Abstract

Background: There is a well-established reciprocal relationship between pain and poor sleep. Therefore, we evaluated whether an approved sleep-promoting drug, lemborexant (LEM), could improve sleep in older adults who reported both insomnia and pain. Methods: Study E2006-G000-304 (NCT02783729) was a 1-month, placebo (PBO)- and active-controlled study in subjects (age ≥55y) with insomnia disorder. Those reporting some/severe pain on the pain/discomfort dimension of the EQ-5D-3L at baseline were included.
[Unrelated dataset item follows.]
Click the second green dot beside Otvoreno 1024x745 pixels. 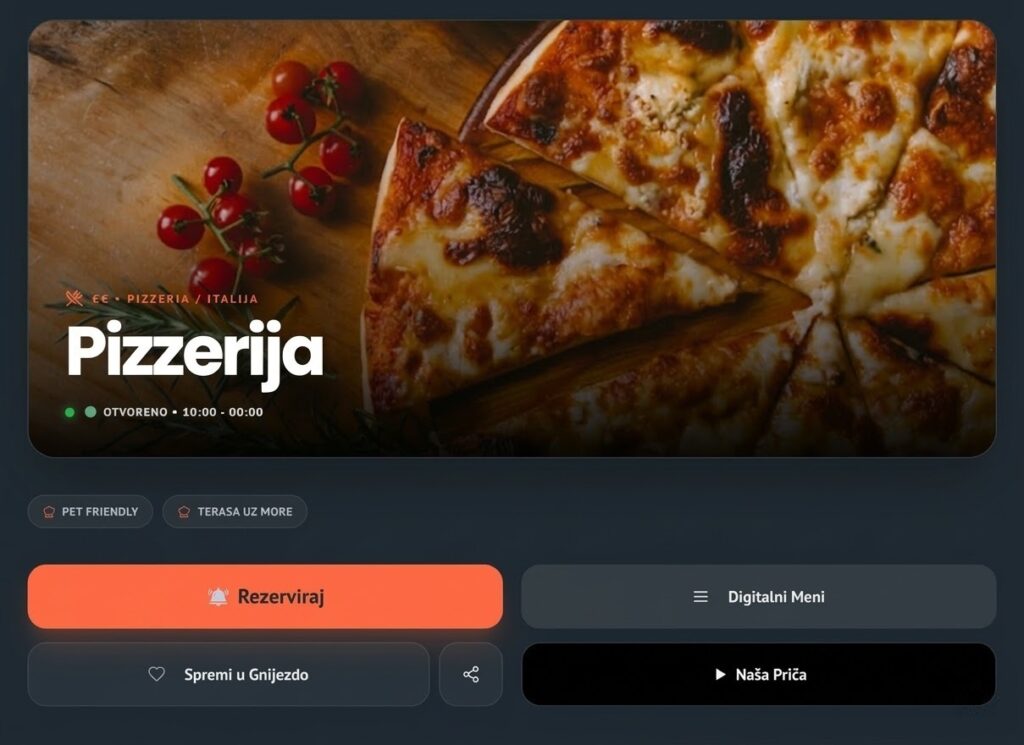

Subjects were randomized to placebo (PBO), LEM 5mg (LEM5), 10mg (LEM10) or zolpidem (not reported here). Changes from baseline (CFB) in objective sleep parameters latency-to-persistent sleep (LPS) and total-sleep-time (TST) were analyzed in paired polysomnograms. Results: 183/743 (24.6%) subjects in the PBO (n=55/208[26.4%]), LEM5 (n=78/266[29.3%]) and LEM10 (n=50/269[18.6%]) treatment groups reported some/extreme pain at baseline, with median LPS (minutes): 31.0, 29.4, 42.1, respectively. Respective median CFB for LPS at the beginning (Nights[NT]1/2: +2.5, –8.4, –15.8; P<0.005) was significantly larger/decreased for LEM5/LEM10 versus PBO and LEM5 at treatment end (NT29/30: –7.1, –9.9, –9.0; P=0.031). Mean baseline TST (minutes) was 335.3 (PBO), 336.3 (LEM5), 324.3 (LEM10), and mean CFB was significantly larger/increased (P<0.001) for LEM5/LEM10 versus PBO at NT1/2 and NT29/30. Conclusions: Results suggest LEM may effectively treat insomnia in older adults with comorbid pain.Support: Eisai Inc.